The head produces two prediction maps with a stride of 8 relative to the input image. Each spatial location in these prediction maps corresponds to an 8x8 patch in the original image.

Regression Head#

The regression head takes a feature map as input and outputs a prediction map with the same height and width, but with 2 × N channels, where N is the number of candidate points per spatial location. For an input image of size W × H, the regression head effectively predicts a dense set of W/8 × H/8 × N candidate points. Each candidate is a two-dimensional offset (Δx, Δy) that indicates the predicted location of a person relative to the center of the corresponding 8x8 patch in the original image. (More details on how these offsets are used during inference will be provided later.)

Internally, the regression head consists of three convolutional layers:

The first layer is a 3×3 convolution with padding 1 that maps the input channels to an intermediate number of channels (usually 256), followed by a ReLU activation.
The second layer is another 3×3 convolution with padding 1 that keeps the same number of channels, again followed by a ReLU.
The third layer is a 3×3 convolution with padding 1 that reduces the channels to 2 × N.

Classification Head#

The classification head takes a feature map as input and outputs a prediction map with the same height and width, but with N channels.
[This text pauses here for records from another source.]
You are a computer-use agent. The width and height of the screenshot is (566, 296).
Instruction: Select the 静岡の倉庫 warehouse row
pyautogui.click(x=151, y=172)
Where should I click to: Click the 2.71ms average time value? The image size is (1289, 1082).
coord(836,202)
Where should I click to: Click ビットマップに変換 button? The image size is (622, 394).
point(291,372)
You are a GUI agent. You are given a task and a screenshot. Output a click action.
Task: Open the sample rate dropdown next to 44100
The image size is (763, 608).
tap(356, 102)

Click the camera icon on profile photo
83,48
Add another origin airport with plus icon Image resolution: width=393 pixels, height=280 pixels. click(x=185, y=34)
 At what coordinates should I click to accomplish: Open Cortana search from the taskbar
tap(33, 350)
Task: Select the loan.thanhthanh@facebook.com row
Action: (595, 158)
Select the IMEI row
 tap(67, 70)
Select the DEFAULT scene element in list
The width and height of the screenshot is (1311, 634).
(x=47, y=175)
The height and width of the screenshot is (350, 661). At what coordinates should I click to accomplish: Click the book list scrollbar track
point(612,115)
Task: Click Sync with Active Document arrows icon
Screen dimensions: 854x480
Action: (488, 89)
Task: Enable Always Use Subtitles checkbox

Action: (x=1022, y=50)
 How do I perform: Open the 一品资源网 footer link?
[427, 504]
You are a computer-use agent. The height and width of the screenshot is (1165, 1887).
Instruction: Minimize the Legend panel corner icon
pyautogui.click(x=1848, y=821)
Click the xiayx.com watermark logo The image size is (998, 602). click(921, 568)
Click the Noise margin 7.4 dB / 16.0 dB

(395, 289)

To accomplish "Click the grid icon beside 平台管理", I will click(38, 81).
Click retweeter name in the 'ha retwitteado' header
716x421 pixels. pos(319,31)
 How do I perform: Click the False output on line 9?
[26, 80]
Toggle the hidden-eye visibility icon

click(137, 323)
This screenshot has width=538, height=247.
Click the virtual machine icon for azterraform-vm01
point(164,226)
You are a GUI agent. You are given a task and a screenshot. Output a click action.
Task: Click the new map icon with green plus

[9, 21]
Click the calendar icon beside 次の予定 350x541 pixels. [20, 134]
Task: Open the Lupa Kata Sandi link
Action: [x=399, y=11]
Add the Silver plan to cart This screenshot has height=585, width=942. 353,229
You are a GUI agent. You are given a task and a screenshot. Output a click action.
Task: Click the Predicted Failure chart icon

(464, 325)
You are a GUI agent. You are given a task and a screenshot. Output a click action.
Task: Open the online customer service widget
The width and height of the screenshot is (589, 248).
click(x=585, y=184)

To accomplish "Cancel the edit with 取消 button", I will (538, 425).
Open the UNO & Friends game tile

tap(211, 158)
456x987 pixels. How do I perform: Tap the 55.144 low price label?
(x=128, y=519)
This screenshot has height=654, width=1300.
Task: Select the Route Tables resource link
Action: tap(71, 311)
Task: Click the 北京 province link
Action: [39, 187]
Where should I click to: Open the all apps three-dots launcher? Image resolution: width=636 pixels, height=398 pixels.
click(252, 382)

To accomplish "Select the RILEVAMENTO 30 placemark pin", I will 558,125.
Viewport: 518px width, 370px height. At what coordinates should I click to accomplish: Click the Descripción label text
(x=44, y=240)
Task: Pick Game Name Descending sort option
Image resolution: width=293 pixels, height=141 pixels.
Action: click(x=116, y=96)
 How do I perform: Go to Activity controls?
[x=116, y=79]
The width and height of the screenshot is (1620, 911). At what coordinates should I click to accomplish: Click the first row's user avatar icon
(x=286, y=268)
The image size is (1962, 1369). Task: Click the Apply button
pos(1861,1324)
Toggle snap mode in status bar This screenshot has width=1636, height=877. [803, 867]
For an input image of size W × H, the classification head effectively predicts a dense set of W/8 × H/8 × N confidence scores. Each score indicates how likely it is that the corresponding candidate location predicted by the regression head represents a true person in the image.

Internally, the classification head consists of three convolutional layers:

The first layer is a 3×3 convolution with padding 1 that maps the input channels to an intermediate number of channels (usually 256), followed by a ReLU activation.
The second layer is another 3×3 convolution with padding 1 that keeps the same number of channels, again followed by a ReLU.
The third layer is a 3×3 convolution with padding 1 that reduces the channels to N.

Summary#

The P2PNet architecture consists of a backbone, neck, and head that work together to produce dense predictions of candidate locations and their confidence scores. Rather than directly regressing (x, y) coordinates for each person, P2PNet predicts offsets from a grid of anchor points. In the next chapter, you will see how these predicted offsets are decoded into head locations in the original image space, matched with ground-truth annotations, and used to define the training loss.